Google News Scraper - Headlines and Sources
Pricing
from $10.00 / 1,000 results
Go to Apify Store
Google News Scraper - Headlines and Sources
Scrape Google News search results with article titles, sources, dates, and snippets.
Overview
The Google News Scraper is a versatile tool for collecting news articles, headlines, and metadata from Google News search results. It allows you to search for any topic and retrieve structured data including article titles, source publications, publication times, article URLs, and content snippets. This actor is perfect for media monitoring, trend analysis, competitive intelligence, and content research.
Features
- Multi-Query Support: Search for multiple topics in a single run to efficiently gather news from different areas of interest.
- Time Range Filtering: Filter results by time period including past 24 hours, past week, past month, or past year to focus on the most relevant news.
- Geo-Targeting: Specify country and language codes to get localized news results from specific regions.
- Article Metadata: Captures headline, source name, publication time, article URL, content snippet, and thumbnail image URL for each result.
- Pagination: Automatically paginates through Google News results to collect up to your specified maximum number of articles per query.
- Position Tracking: Records the rank position of each article in the search results for SERP analysis.
How It Works
- The actor takes your search queries and constructs Google News search URLs with the appropriate parameters for language, country, and time range.
- It fetches the search results page and parses the HTML using Cheerio to extract article information from the news result cards.
- For each article found, it captures the headline, source, publication time, URL, snippet text, and thumbnail image.
- The actor automatically paginates through multiple pages of results until it reaches your maxResults limit or runs out of results.
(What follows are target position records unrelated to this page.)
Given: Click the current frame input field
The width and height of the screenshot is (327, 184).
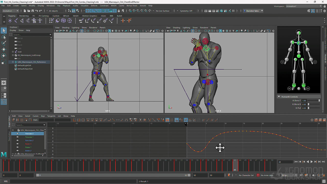Looking at the screenshot, I should click(285, 162).
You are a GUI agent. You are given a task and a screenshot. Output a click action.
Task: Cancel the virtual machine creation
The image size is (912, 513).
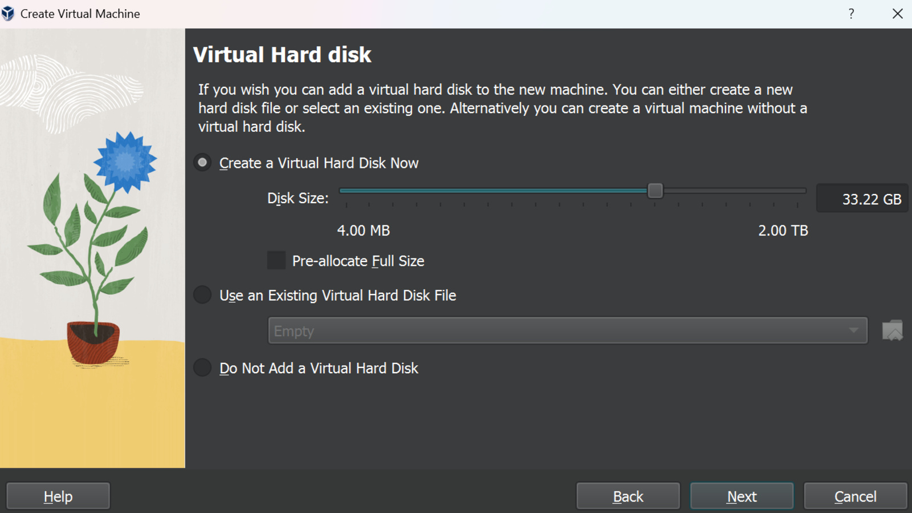(x=855, y=495)
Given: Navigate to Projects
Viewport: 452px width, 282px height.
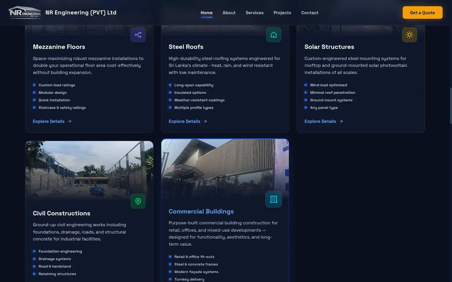Looking at the screenshot, I should click(x=282, y=13).
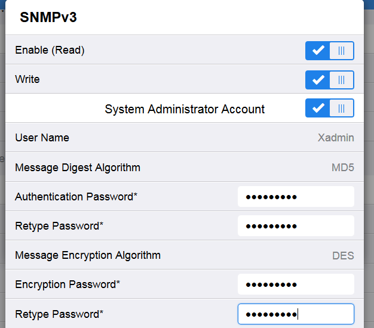
Task: Toggle the Enable (Read) switch
Action: 329,51
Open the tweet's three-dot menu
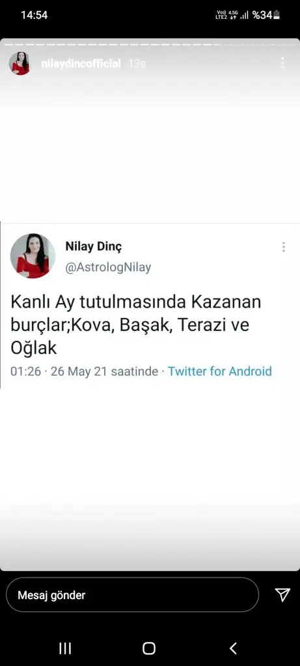Image resolution: width=300 pixels, height=666 pixels. [x=284, y=247]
- A random delay between page requests helps maintain stable access to search results.
Input Configuration
- queries (required): An array of search terms to look up on Google News. Each query runs as a separate search.
- maxResults: Maximum number of articles to collect per query. Defaults to 30, maximum 100.
- timeRange: Filter by time period. Options are empty string (any time), "day" (past 24 hours), "week" (past week), "month" (past month), or "year" (past year).
- country: Two-letter country code for localized results (e.g., "us", "uk", "de"). Defaults to "us".
- language: Two-letter language code for results language (e.g., "en", "de", "fr"). Defaults to "en".
- proxyConfiguration: Optional proxy settings to avoid rate limiting on large-scale scraping runs.
Output Data
Each result in the dataset includes the following fields:
| Field | Description |
|---|---|
| searchQuery | The original search query |
| position | Rank position in search results |
| title | Article headline |
| url | Direct link to the article |
| source | Name of the publishing outlet |
| publishedTime | When the article was published |
| snippet | Brief excerpt of article content |
| imageUrl | Thumbnail image URL |
| scrapedAt | Timestamp of data collection |
Use Cases
- Monitor news coverage for your brand, competitors, or industry keywords
- Track trending topics and breaking news across different regions
- Research news sources and publication patterns for media analysis
- Build news aggregation datasets for machine learning and NLP projects
- Conduct competitive intelligence by monitoring competitor mentions in the press
- Generate content ideas by analyzing trending news in your niche
Tips for Best Results
- Use specific search queries for more targeted results. Broad terms may return less relevant articles.
- Combine time range filtering with specific queries to focus on recent developments.
- Set appropriate country and language codes to get results most relevant to your target audience.
- Use proxy configuration when running multiple queries or large result sets to maintain reliable access.
- Results are saved progressively, so partial data is available even if the run is interrupted.